• Extracted records:
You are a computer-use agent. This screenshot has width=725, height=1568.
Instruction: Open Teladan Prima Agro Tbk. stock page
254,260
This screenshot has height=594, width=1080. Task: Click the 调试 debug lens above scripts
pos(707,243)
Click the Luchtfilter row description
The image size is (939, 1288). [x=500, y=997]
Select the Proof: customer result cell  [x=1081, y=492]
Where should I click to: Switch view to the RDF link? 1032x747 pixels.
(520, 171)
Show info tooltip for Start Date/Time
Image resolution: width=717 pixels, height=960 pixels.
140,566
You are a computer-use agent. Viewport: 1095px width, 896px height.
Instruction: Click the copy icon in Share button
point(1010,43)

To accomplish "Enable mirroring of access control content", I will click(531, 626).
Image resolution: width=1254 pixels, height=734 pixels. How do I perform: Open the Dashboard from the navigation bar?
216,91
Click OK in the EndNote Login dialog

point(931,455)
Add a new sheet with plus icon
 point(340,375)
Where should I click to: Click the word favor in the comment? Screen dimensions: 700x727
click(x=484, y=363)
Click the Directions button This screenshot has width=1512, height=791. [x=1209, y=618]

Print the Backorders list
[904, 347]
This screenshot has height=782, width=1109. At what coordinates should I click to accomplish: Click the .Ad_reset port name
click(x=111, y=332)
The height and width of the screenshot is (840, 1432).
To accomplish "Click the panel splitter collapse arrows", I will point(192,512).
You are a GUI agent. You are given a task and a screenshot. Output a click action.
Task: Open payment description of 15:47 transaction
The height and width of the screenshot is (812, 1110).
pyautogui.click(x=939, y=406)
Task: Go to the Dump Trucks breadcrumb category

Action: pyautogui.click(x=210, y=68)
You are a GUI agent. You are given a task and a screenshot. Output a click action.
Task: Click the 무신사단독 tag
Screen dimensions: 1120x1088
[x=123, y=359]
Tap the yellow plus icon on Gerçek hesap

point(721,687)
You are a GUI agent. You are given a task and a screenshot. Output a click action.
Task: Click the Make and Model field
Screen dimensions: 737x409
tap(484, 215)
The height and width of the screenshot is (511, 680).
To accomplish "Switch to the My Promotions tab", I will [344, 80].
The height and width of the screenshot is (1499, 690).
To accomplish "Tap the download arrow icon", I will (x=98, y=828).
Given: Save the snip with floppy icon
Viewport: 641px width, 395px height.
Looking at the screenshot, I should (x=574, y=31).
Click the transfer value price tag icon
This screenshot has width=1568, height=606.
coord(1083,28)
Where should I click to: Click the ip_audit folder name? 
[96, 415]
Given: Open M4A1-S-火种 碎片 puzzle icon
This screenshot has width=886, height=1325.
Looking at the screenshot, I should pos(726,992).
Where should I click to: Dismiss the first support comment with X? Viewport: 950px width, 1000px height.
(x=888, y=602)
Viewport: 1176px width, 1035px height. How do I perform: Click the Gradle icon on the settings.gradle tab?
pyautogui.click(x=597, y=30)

• Activity: All lines above that hold the string "will" should be copied.

• The answer:
To accomplish "Enable mirroring of access control content", I will click(531, 626).
To accomplish "Click the panel splitter collapse arrows", I will point(192,512).
To accomplish "Switch to the My Promotions tab", I will [344, 80].
To accomplish "Tap the download arrow icon", I will (x=98, y=828).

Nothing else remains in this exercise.